After years of delighting the world with his blend of eccentricity and empowerment, singer David Bowie died Jan. 10, leaving fans of both his music and persona distraught.
The singer fought an 18-month battle with cancer until a statement was released on his social media accounts saying he died peacefully and surrounded by his family. Just two days before his passing, Bowie’s final album, “Blackstar,” debuted on his 69th birthday at the top of the Billboard 200 chart, marking his first time debuting at No. 1.
The album brings listeners back to the early days of Bowie’s music. He was introduced to jazz by his half-brother and given a plastic alto-saxophone by his mother after falling in love with the tunes of Charles Mingus and John Coltrane, legendary jazz musicians. “Blackstar” is a rhythmic dance between keyboards and guitars that leaves room for the likes of jazz-esque saxophone wails.
Bowie broke social norms in 1971 by introducing the world to his first and most famous persona, Ziggy Stardust. He continued changing personas, from the White Duck to Jareth the Goblin King in the 1986 film “Labyrinth.” He was beloved by fans who appreciated his boldness and brash attitude, a beacon of hope to those afraid to express themselves.

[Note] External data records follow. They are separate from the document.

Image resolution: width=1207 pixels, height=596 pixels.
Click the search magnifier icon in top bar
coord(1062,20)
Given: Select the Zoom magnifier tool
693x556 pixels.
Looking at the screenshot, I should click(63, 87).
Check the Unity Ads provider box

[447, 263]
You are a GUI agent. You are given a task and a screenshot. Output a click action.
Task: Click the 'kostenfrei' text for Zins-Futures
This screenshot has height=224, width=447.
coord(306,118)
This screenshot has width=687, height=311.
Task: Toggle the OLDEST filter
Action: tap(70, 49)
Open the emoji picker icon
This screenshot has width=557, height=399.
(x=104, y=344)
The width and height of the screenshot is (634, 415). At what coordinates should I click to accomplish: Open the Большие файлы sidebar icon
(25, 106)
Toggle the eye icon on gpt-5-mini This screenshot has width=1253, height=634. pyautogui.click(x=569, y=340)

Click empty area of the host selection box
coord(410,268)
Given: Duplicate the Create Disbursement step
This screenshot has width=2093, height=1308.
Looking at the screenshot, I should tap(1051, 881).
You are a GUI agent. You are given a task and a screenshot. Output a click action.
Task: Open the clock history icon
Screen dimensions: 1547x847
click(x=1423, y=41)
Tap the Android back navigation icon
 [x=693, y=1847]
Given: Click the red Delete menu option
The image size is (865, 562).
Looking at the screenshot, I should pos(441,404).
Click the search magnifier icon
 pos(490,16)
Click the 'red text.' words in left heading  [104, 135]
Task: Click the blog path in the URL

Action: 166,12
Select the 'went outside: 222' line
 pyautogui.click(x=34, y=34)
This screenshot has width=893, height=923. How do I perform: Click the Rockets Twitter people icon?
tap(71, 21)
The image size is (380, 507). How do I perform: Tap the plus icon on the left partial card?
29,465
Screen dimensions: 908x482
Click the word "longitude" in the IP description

Alternative band, Panic! At the Disco, performed at the O2 Academy in London Jan. 12 and donated 100 percent of their merchandise proceeds to cancer research in honor of the late artist. They announced their charitable act via Twitter by accompanying a picture of a sign bearing the lyrics, “We can be heroes just for one day.”
Musicians continued to pay tribute to Bowie. Singer Joan Jett was one of many artists that spoke to Dazed Digital about the influence Bowie provided.
“His courage and fearless creativity was a model to follow,” Jett said. “There will never be another like him and the world will not be the same without David Bowie.”